Extrait à lire:
-*-*-
Avec des enfants de la ville de Ganda, au milieu d'un champ de mines antipersonnel

Même casquette et mêmes lunettes que moi, découpées pour eux dans des bidons d’huile végétale et des boîtes de carton. Même walkie-talkie, sculpté dans de l’argile. Même casque d’écouteurs, bricolé avec des bouchons de plastique.

Quand je les aperçois, je me précipite pour me faire prendre en photo avec eux, amusé par cette rencontre improbable.

Il me faut un certain temps pour comprendre ce qui se passe vraiment : c’est moi qu’ils imitent ! Ou plutôt ce que je représente : l’image de ces travailleurs de l’aide humanitaire qu’ils voient défiler dans leurs 4×4 blancs de la Croix-Rouge, avec casquettes, lunettes de soleil, et autres accessoires.

De drôles d’enfants, étonnamment inventifs, qui se prêtent calmement à la séance photo que je leur propose. Comme ce musicien en herbe qui a fabriqué sa guitare avec deux bouts de bois et quatre fils de nylon recyclé. Et son copain à la lampe frontale improvisée.

Dans ces jeux d’enfants, je crois découvrir mon reflet, ma propre histoire, à quelques années et un continent d’écart. Dans ces yeux d’enfants, les mêmes rêves d’aventures et de pays lointains. Même envie de jouer, de rire, de faire la fête. Même appétit de vivre, même soif d’exister.

Mais un peu plus loin, d’autres jeux mettent fin à mes comparaisons hâtives.

Jeux de guerre

Deux garçons silencieux construisent deux petits châteaux de sable. L’un d’eux se lève, saisit une pierre d’une main et de l’autre, une tige de métal qu’il fait voler comme un avion. Au-dessus de la première mini-forteresse, il laisse tomber la pierre qui s’écrase sur le travail patiemment achevé. Chez l’autre, aucune protestation ni émotion apparente. Ni joie, ni peine. Ils reprennent aussitôt le même manège, imperturbables. Et le château de sable soigneusement reconstruit sera à nouveau détruit.
-*-*-
Données extraites:
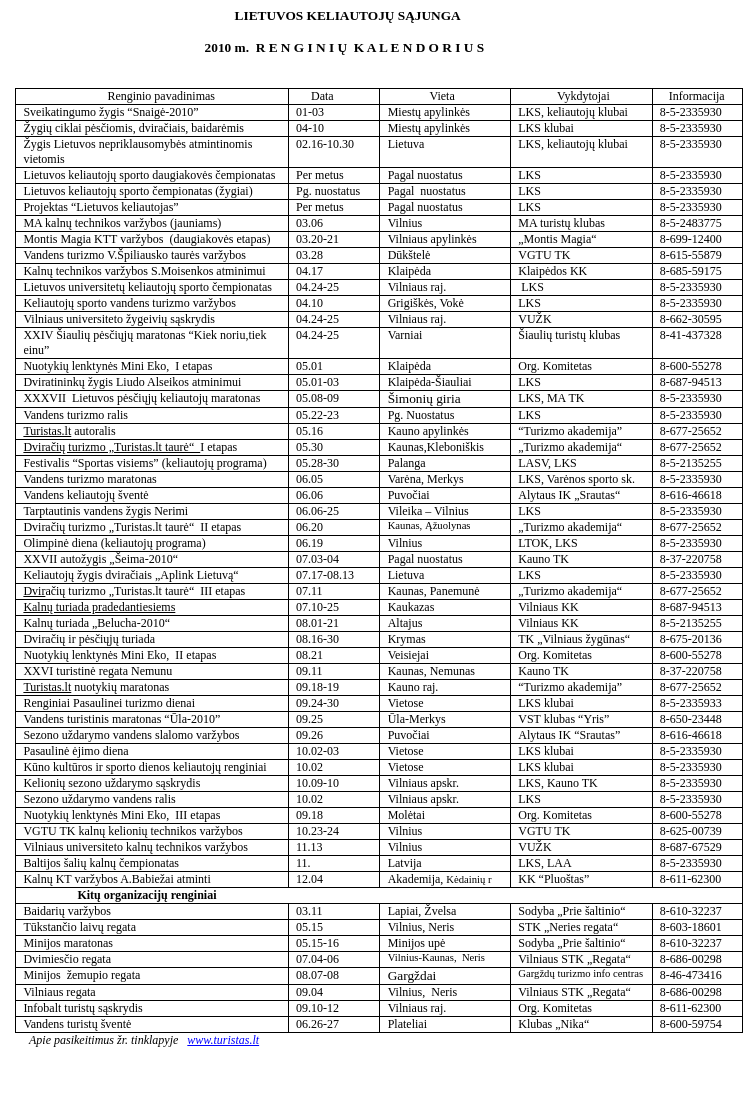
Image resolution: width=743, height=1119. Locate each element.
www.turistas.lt (223, 1040)
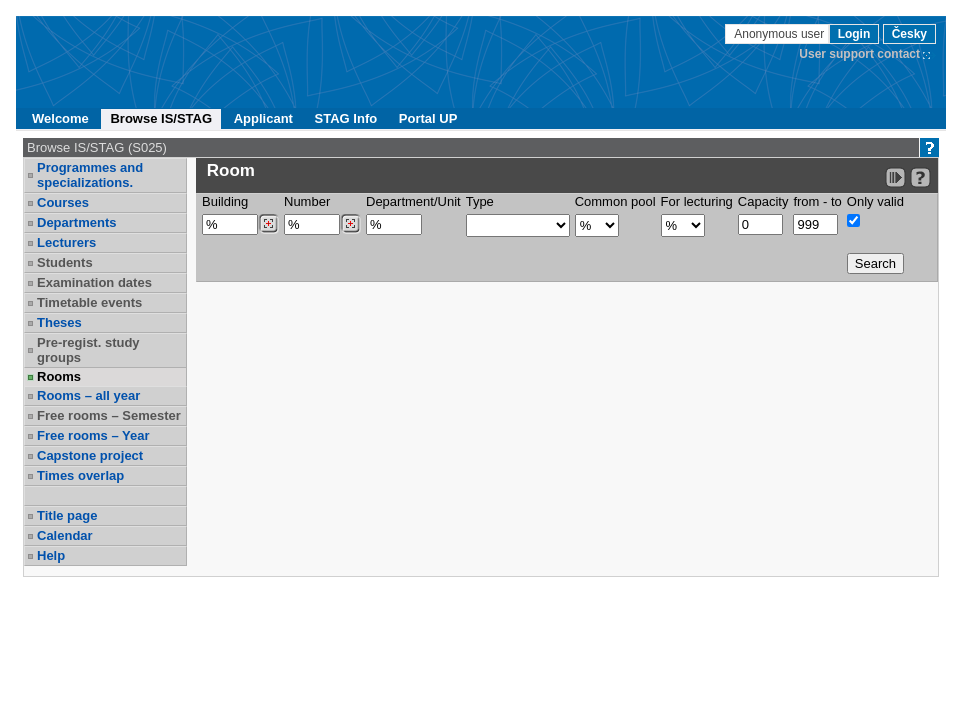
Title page (67, 515)
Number (307, 201)
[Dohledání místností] (350, 224)
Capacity (763, 201)
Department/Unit (413, 201)
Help (51, 555)
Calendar (65, 535)
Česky (909, 34)
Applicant (263, 118)
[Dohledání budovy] (268, 224)
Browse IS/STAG (161, 118)
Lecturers (66, 242)
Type (480, 201)
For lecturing (697, 201)
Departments (76, 222)
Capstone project (90, 455)
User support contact (859, 54)
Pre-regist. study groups (88, 350)
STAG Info (346, 118)
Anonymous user (780, 34)
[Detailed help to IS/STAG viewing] (920, 177)
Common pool (615, 201)
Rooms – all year (88, 395)
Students (65, 262)
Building (225, 201)
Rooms (59, 376)
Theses (59, 322)
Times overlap (80, 475)
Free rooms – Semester (109, 415)
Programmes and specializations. (90, 175)
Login (854, 34)
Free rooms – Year (93, 435)
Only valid (875, 201)
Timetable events (89, 302)
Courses (63, 202)
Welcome (60, 118)
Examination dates (94, 282)
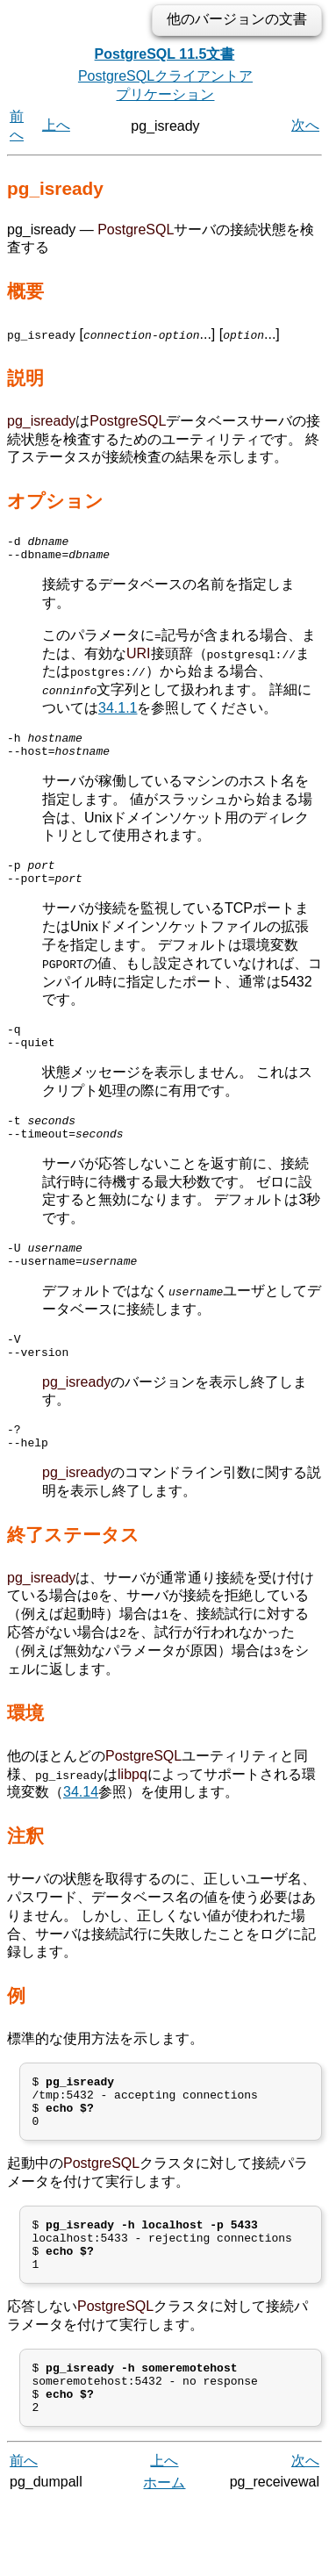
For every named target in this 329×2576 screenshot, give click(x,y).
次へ (305, 125)
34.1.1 (117, 713)
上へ (56, 125)
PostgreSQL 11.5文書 (165, 54)
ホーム (164, 2556)
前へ (24, 2534)
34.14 (80, 1833)
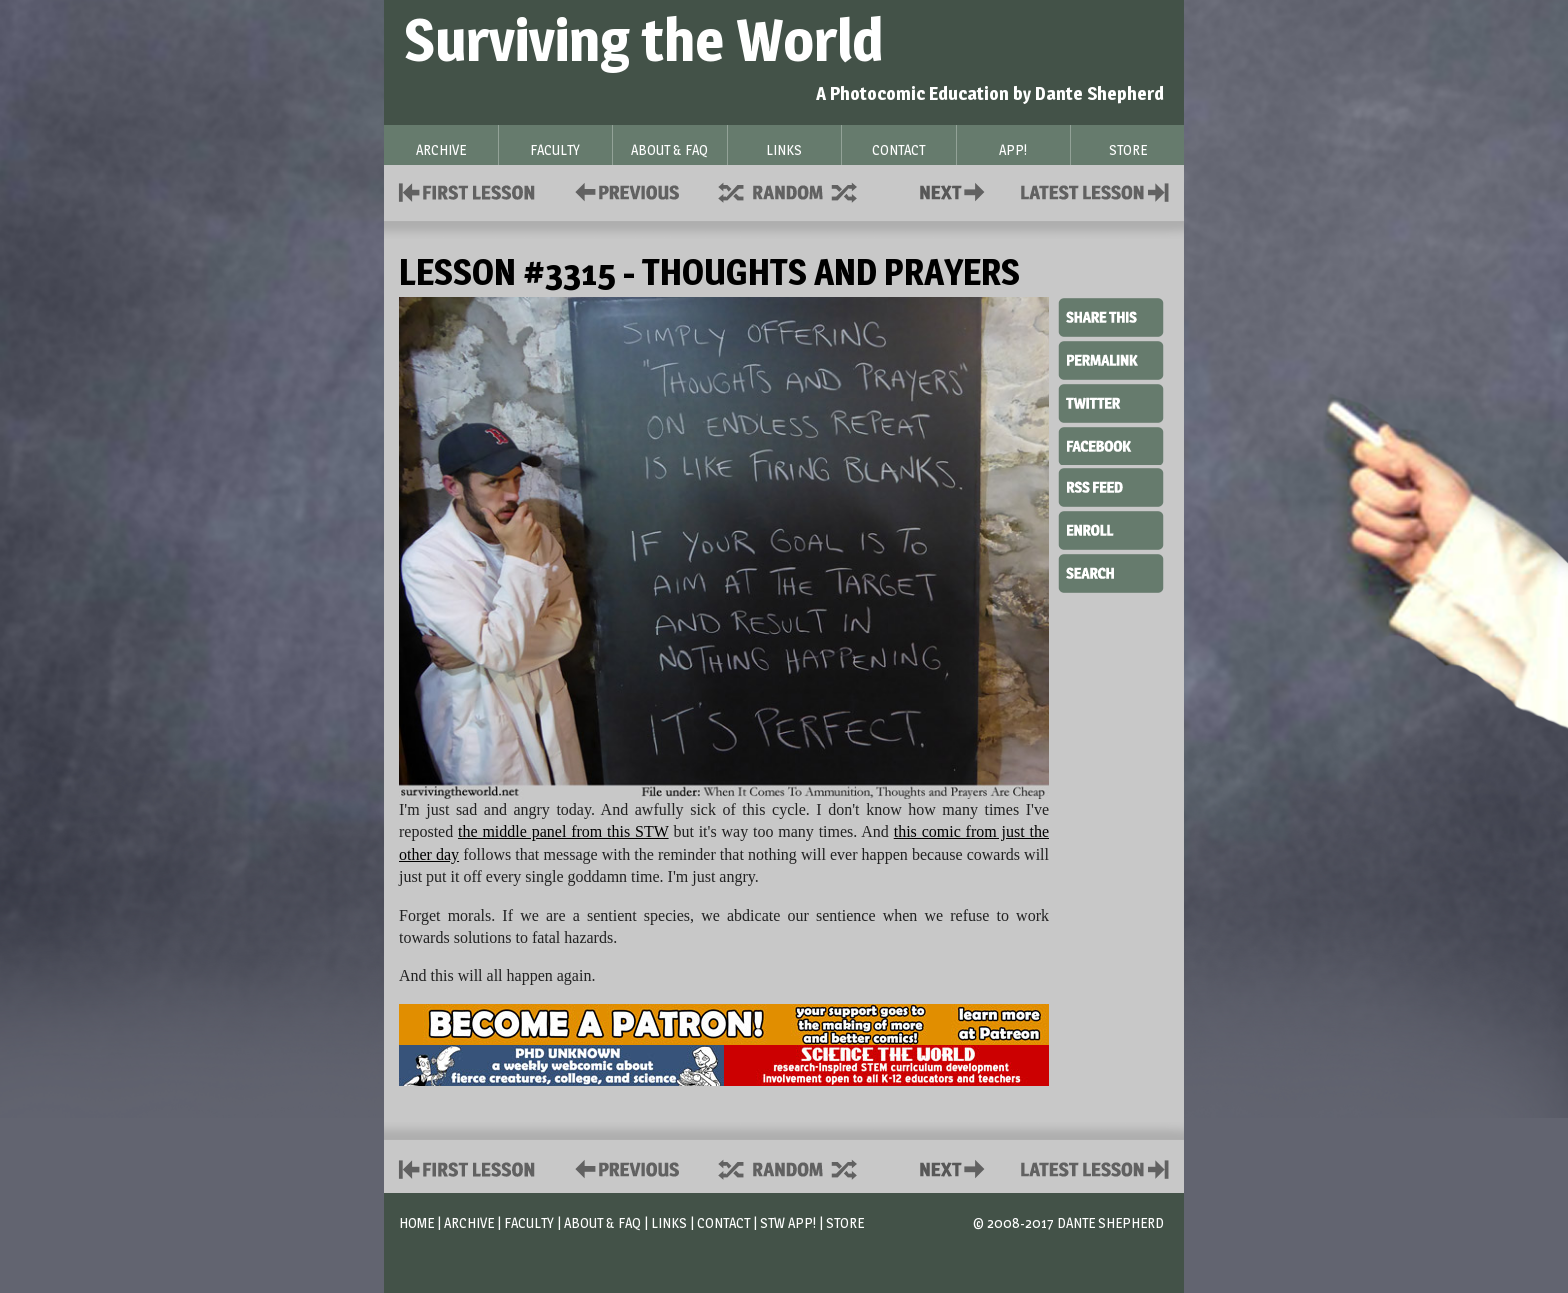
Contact (956, 190)
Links (669, 1222)
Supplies (801, 190)
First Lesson (467, 190)
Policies (623, 190)
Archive (469, 1222)
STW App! (788, 1222)
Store (845, 1222)
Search (1111, 571)
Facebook (1111, 444)
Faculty (529, 1222)
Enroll (1111, 528)
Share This (1111, 318)
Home (416, 1222)
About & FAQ (602, 1222)
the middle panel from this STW (563, 831)
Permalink (1111, 360)
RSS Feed (1111, 486)
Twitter (1111, 402)
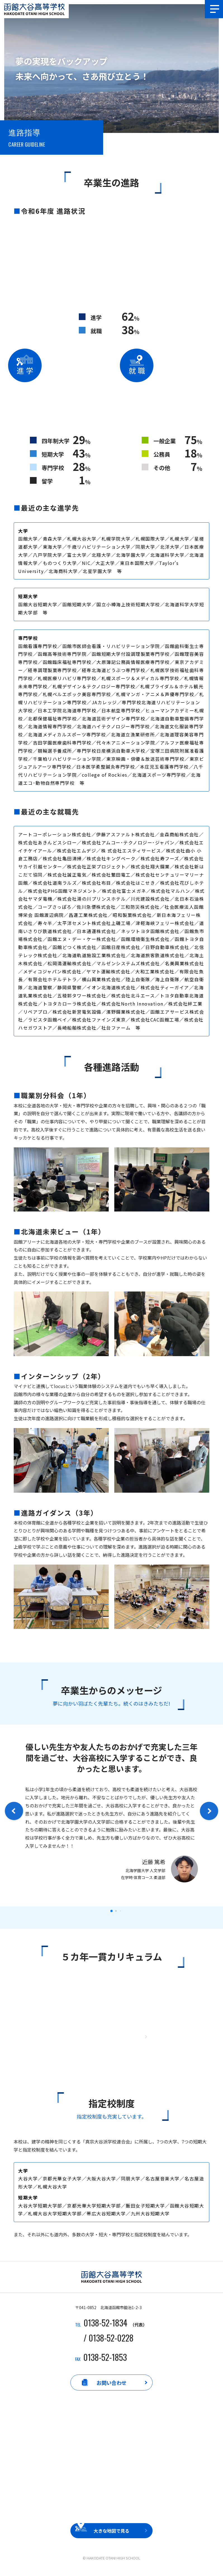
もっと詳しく (111, 2037)
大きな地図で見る (111, 2535)
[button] (111, 1911)
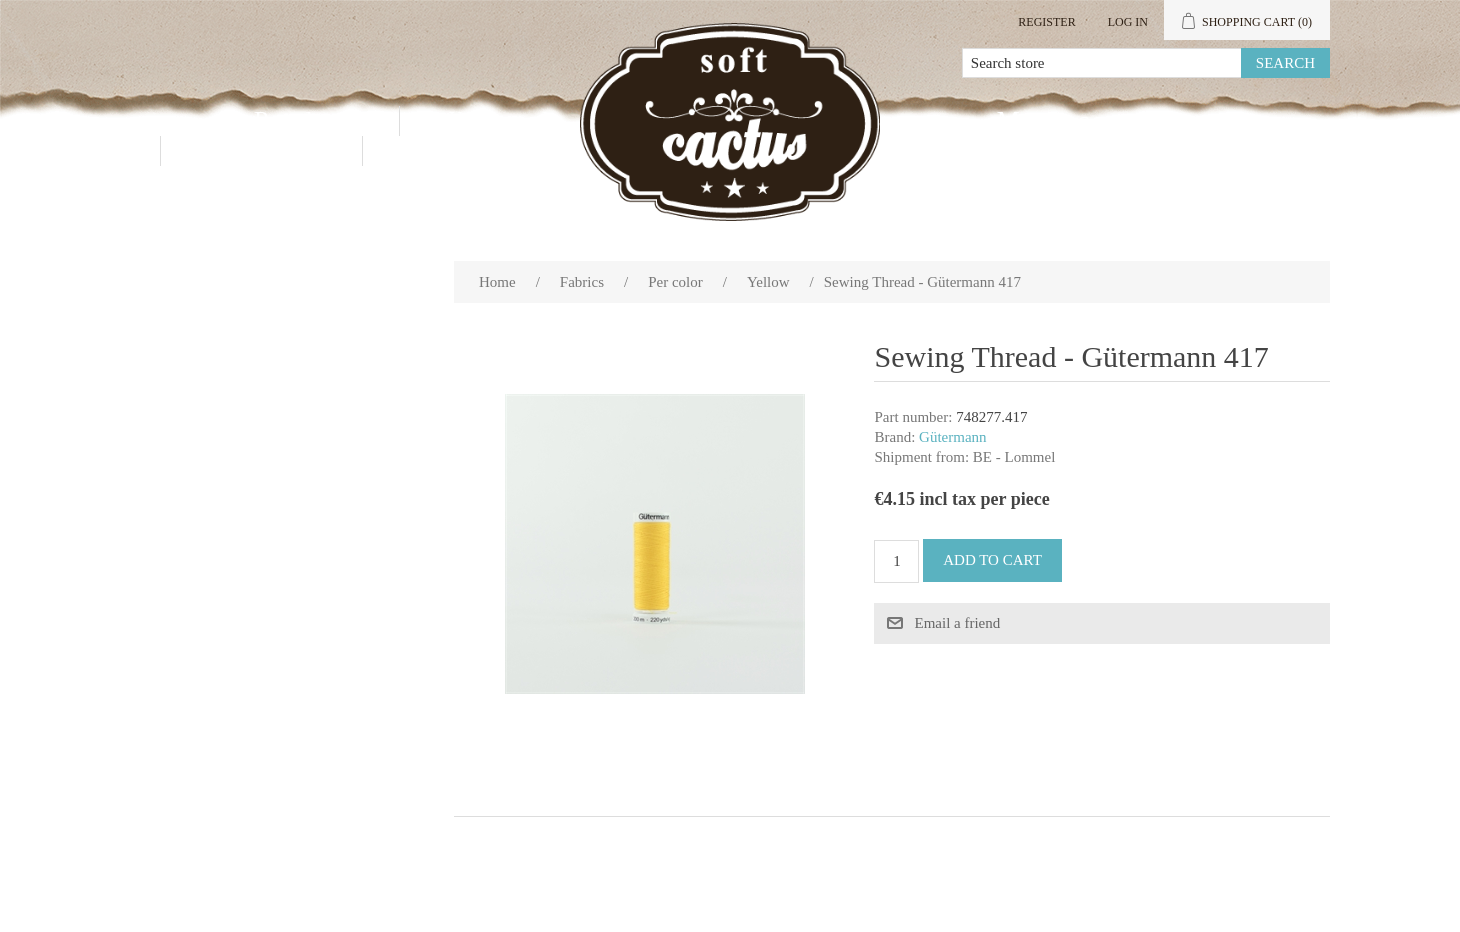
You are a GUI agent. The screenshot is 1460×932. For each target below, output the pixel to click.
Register (1046, 22)
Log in (1128, 22)
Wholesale (498, 120)
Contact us (261, 150)
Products (311, 120)
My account (1073, 120)
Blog (424, 150)
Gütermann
-*-*-
Travail à faire: Veuillez mettre à jour le passage du texte sur les enfants de Ganda compris entre « Deux garçons silencieux » et « à nouveau détruit. », inclus, en y remplaçant « tige de métal » par « branche sèche ».

Problème résolu:
Deux garçons silencieux construisent deux petits châteaux de sable. L’un d’eux se lève, saisit une pierre d’une main et de l’autre, une branche sèche qu’il fait voler comme un avion. Au-dessus de la première mini-forteresse, il laisse tomber la pierre qui s’écrase sur le travail patiemment achevé. Chez l’autre, aucune protestation ni émotion apparente. Ni joie, ni peine. Ils reprennent aussitôt le même manège, imperturbables. Et le château de sable soigneusement reconstruit sera à nouveau détruit.